=== Section Start ===

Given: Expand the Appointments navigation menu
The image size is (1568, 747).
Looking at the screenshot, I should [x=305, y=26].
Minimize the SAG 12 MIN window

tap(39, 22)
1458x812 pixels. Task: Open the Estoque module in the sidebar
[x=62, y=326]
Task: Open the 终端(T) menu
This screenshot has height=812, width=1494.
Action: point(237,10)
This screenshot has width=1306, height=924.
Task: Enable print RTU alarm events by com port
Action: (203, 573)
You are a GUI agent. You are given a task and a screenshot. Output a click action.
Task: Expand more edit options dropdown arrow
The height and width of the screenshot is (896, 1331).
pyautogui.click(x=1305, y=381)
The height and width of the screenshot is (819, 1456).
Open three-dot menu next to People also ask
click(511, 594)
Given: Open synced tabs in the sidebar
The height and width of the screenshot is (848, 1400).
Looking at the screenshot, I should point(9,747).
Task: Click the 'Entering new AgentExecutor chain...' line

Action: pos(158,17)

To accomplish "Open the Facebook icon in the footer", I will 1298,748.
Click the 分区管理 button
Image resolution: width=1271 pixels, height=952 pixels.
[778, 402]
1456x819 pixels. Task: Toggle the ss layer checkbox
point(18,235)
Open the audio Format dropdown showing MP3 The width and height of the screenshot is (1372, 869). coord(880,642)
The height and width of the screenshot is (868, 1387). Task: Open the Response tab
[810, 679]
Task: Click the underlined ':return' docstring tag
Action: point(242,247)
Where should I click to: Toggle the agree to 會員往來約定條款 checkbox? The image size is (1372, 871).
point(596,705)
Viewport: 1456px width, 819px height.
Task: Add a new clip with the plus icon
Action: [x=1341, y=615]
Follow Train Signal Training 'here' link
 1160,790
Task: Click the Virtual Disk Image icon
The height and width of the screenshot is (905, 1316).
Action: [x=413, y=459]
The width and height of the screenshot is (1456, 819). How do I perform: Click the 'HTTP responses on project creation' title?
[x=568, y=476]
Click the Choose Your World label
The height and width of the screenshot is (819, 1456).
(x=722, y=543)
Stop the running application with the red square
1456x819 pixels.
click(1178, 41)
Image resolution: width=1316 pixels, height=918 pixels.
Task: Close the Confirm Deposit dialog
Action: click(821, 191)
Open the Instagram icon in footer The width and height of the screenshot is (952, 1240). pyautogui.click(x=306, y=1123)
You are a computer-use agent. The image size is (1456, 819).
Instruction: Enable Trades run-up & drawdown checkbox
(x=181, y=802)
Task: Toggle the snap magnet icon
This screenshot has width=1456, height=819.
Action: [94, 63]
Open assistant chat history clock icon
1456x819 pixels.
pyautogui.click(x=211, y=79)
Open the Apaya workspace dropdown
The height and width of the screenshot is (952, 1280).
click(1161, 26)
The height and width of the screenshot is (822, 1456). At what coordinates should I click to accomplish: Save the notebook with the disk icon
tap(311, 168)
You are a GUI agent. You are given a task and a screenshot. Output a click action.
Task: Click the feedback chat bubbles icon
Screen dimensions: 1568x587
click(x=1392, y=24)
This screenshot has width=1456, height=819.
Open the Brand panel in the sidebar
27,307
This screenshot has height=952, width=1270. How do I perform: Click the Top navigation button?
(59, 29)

=== Section End ===

◆ What needs to be done: The lines from the one containing "Follow Train Signal Training 'here' link" to the final line of the listing above must be set down exactly, both included.

◆ Result for this task:
Follow Train Signal Training 'here' link
 1160,790
Task: Click the Virtual Disk Image icon
The height and width of the screenshot is (905, 1316).
Action: [x=413, y=459]
The width and height of the screenshot is (1456, 819). How do I perform: Click the 'HTTP responses on project creation' title?
[x=568, y=476]
Click the Choose Your World label
The height and width of the screenshot is (819, 1456).
(x=722, y=543)
Stop the running application with the red square
1456x819 pixels.
click(1178, 41)
Image resolution: width=1316 pixels, height=918 pixels.
Task: Close the Confirm Deposit dialog
Action: click(821, 191)
Open the Instagram icon in footer The width and height of the screenshot is (952, 1240). pyautogui.click(x=306, y=1123)
You are a computer-use agent. The image size is (1456, 819).
Instruction: Enable Trades run-up & drawdown checkbox
(x=181, y=802)
Task: Toggle the snap magnet icon
This screenshot has width=1456, height=819.
Action: [94, 63]
Open assistant chat history clock icon
1456x819 pixels.
pyautogui.click(x=211, y=79)
Open the Apaya workspace dropdown
The height and width of the screenshot is (952, 1280).
click(1161, 26)
The height and width of the screenshot is (822, 1456). At what coordinates should I click to accomplish: Save the notebook with the disk icon
tap(311, 168)
You are a GUI agent. You are given a task and a screenshot. Output a click action.
Task: Click the feedback chat bubbles icon
Screen dimensions: 1568x587
click(x=1392, y=24)
This screenshot has width=1456, height=819.
Open the Brand panel in the sidebar
27,307
This screenshot has height=952, width=1270. How do I perform: Click the Top navigation button?
(59, 29)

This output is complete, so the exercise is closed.